Brand Britain Takes A Bashing From Brexit

It once came as a surprise to most Brits that the country's goods and services have a high value attached to them abroad. Flamboyant designer Laurence Llewelyn-Bowen recently quipped to me in a conversation about exporting that the irony is that we Brits are great at assuming everyone thinks we're "pants". However, go out there and test the waters and foreign markets generally think we're super cool and trendy or wonderfully old-fashioned with a promise of heritage.

It's not just a one-off. I interview a lot of company heads about export and they will typically reveal that Britain has a far better image abroad than its own citizens give it credit for. That's why it's a little alarming to see how research from JWT could be impacting this positive vibe the union jack emblem has when attached to our goods and services. 

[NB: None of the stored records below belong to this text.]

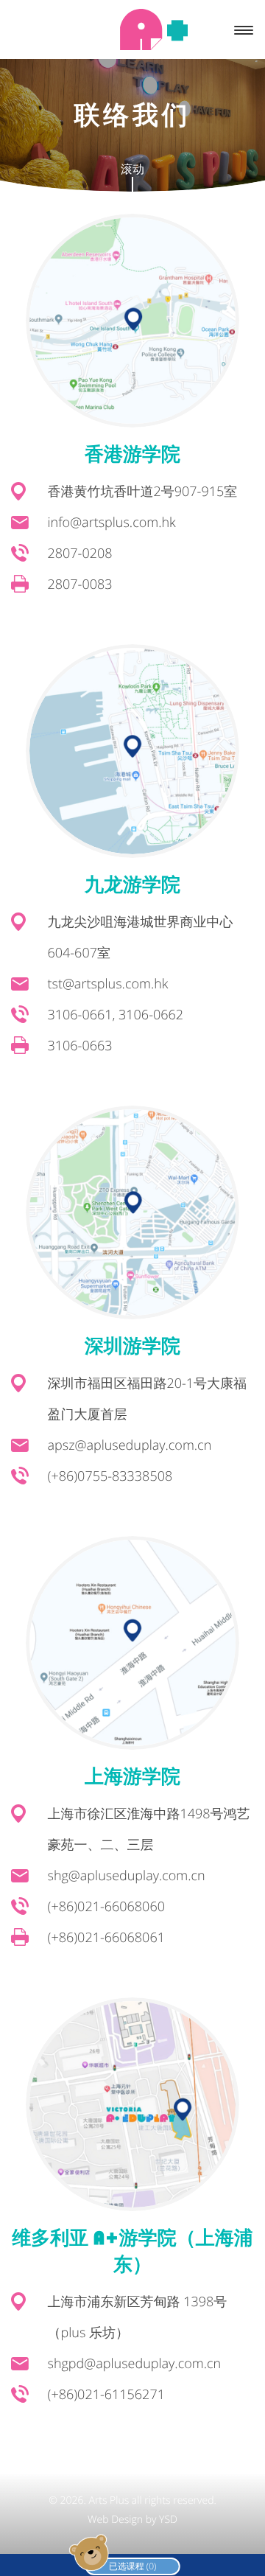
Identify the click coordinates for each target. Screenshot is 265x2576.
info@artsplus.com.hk (112, 522)
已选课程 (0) (133, 2566)
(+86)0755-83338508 (110, 1476)
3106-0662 (151, 1015)
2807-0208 (80, 553)
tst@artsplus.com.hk (108, 984)
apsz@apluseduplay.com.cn (130, 1445)
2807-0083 (80, 584)
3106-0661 (80, 1015)
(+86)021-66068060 (106, 1907)
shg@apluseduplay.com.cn (126, 1876)
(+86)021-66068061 (106, 1938)
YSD (168, 2520)
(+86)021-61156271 (106, 2395)
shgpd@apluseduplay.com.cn (135, 2364)
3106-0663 (80, 1046)
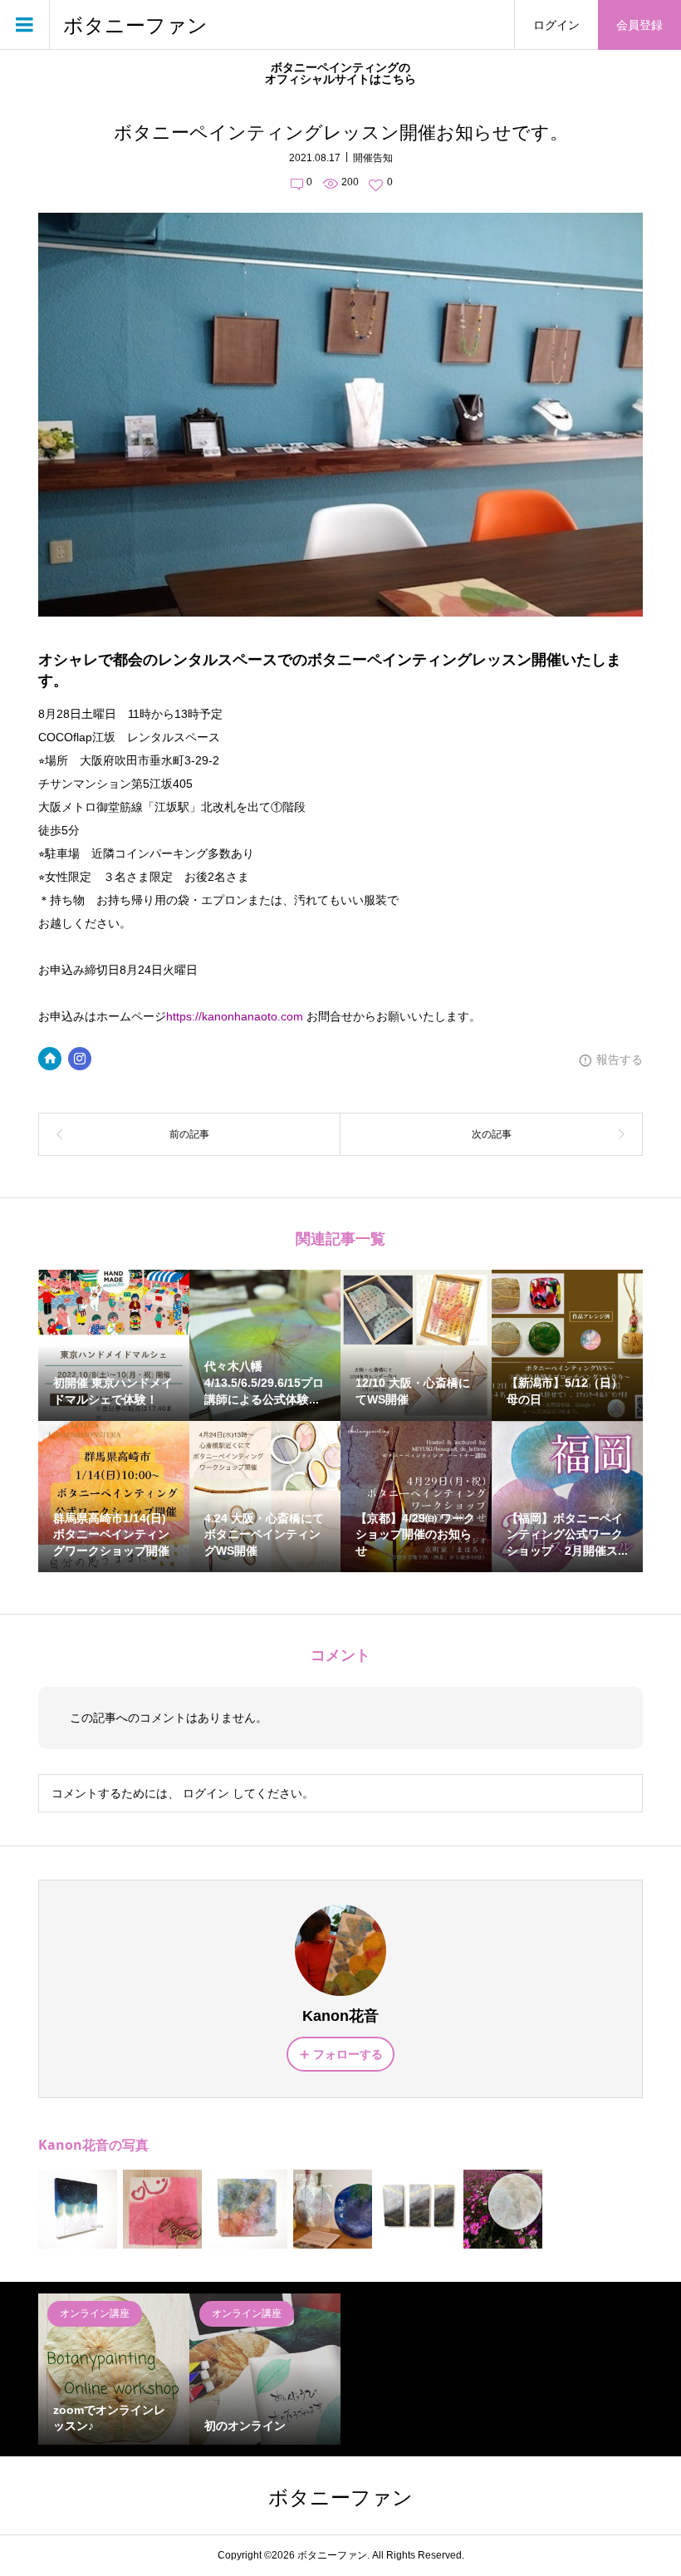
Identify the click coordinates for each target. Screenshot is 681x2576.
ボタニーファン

The headlines from its research sum up how a few more people have come to terms with Brexit and think it may work out -- it's still only about one in three people who are optimistic. However, the secondary piece of research looked at how Brits see themselves and how others see us. While nearly a third of Brits think the country could be summed up as "fair," less than 10% of Italians, Germany and Poles agreed.

Conversely, only 10% of Briton thought the word "nationalist" would sum up the country up compared to 39% of Italians, 30% of Germans and 31% of French people. Put very simply, we may have started to become accustomed to the country being well regarded abroad and have little idea that the vote to leave the EU has seen us labelled as nationalist rather than fair.

It's a big deal for British brands that have been trading on that quintessential British feeling of fair play, decency and quality. And what's worse, this is what the UK public voted for. Interestingly, the JWT research now says that while 50% of Brits surveyed would vote to Remain if there were another vote, a mere 37% would still vote to Leave, with 13% on the fence.

Whatever happens in the next couple of years of trade talks between the UK and the EU, British brands will have to accept that "Brand Britain" is lacking a little shine now that a tiny majority have voted for Brexit.